-- Extracted records follows --
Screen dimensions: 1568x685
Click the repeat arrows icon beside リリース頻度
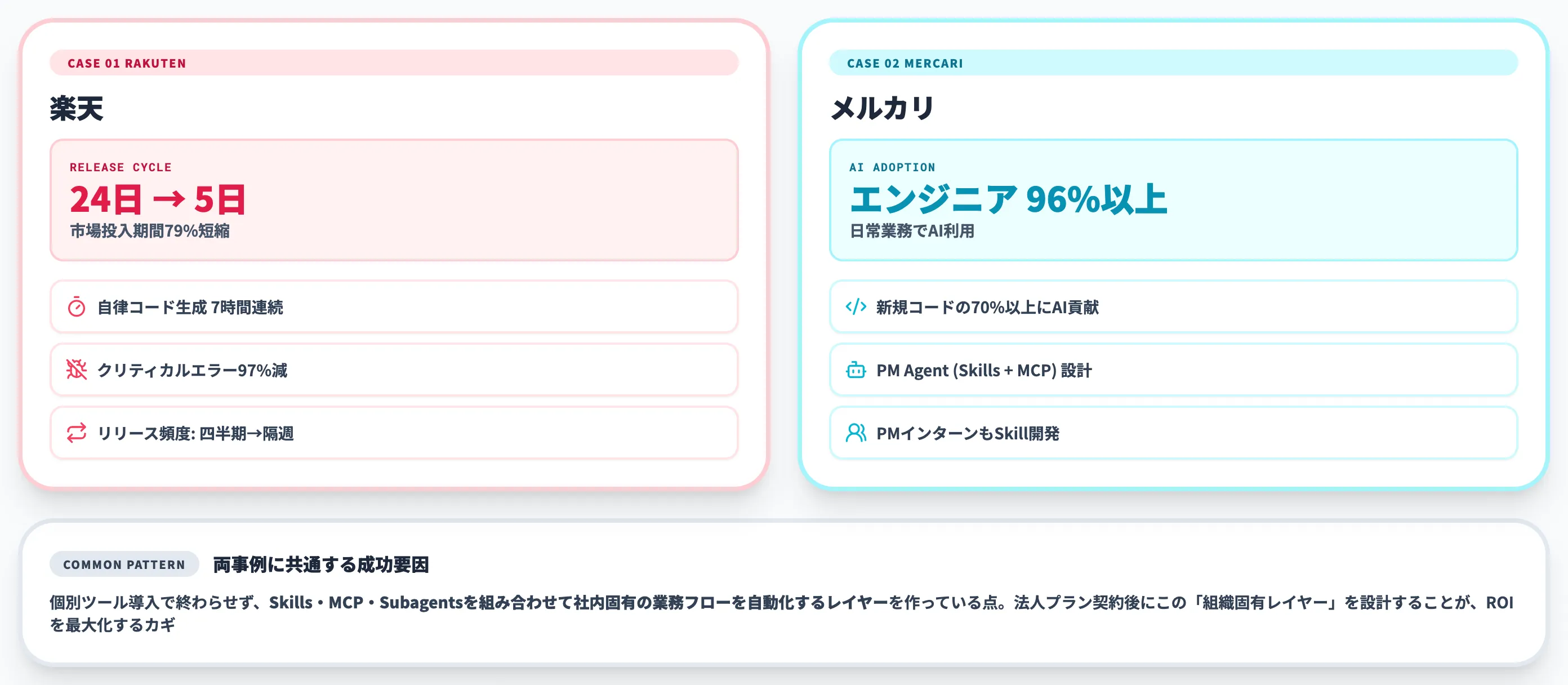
-- Extracted records concluded --
-- Extracted records follows --
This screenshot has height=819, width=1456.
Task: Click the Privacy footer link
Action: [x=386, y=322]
-- Extracted records concluded --
-- Extracted records follows --
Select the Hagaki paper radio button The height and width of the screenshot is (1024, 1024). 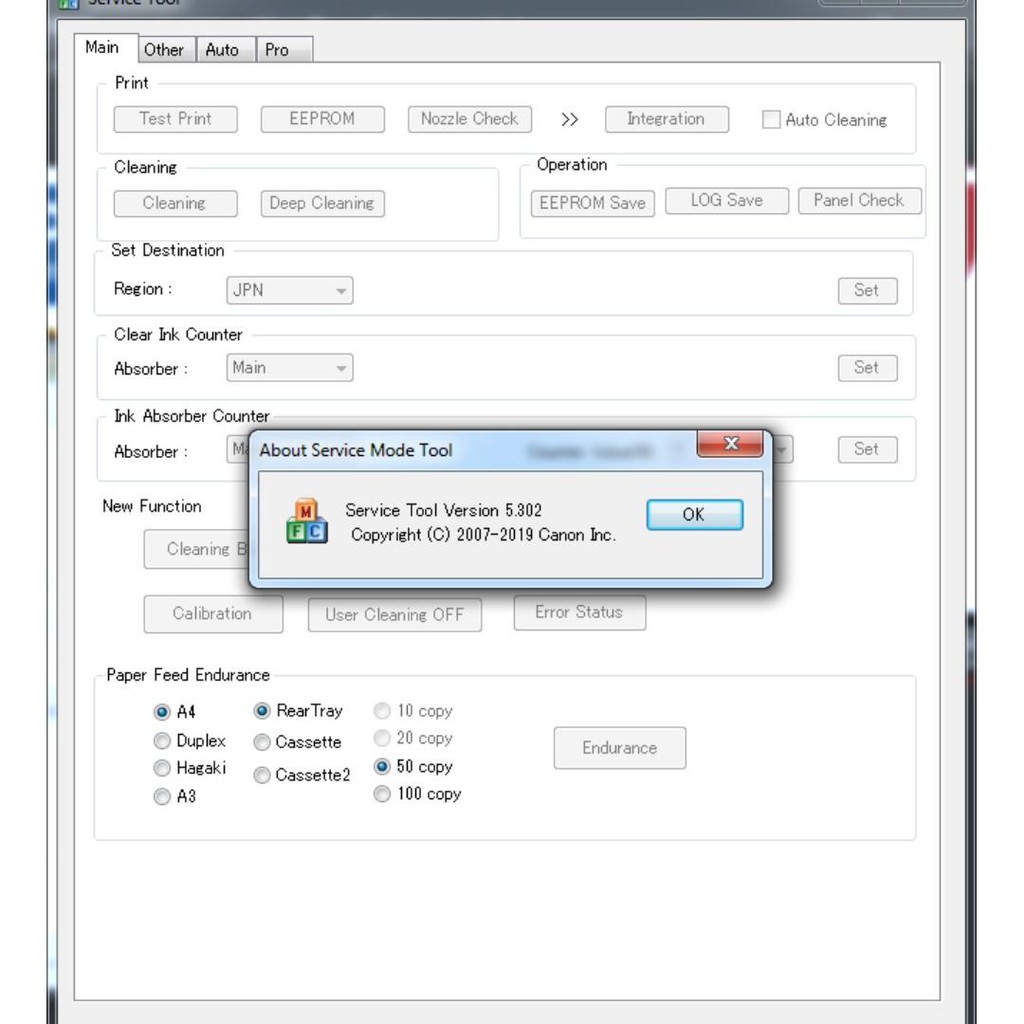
-- Extracted records concluded --
§ **Your instructions**
Your answer should be the lines above from the one containing "Screen dimensions: 1568x685" through the one containing "Click the repeat arrows icon beside リリース頻度", copied exactly and with both ends kept.

§ **Task solution**
Screen dimensions: 1568x685
Click the repeat arrows icon beside リリース頻度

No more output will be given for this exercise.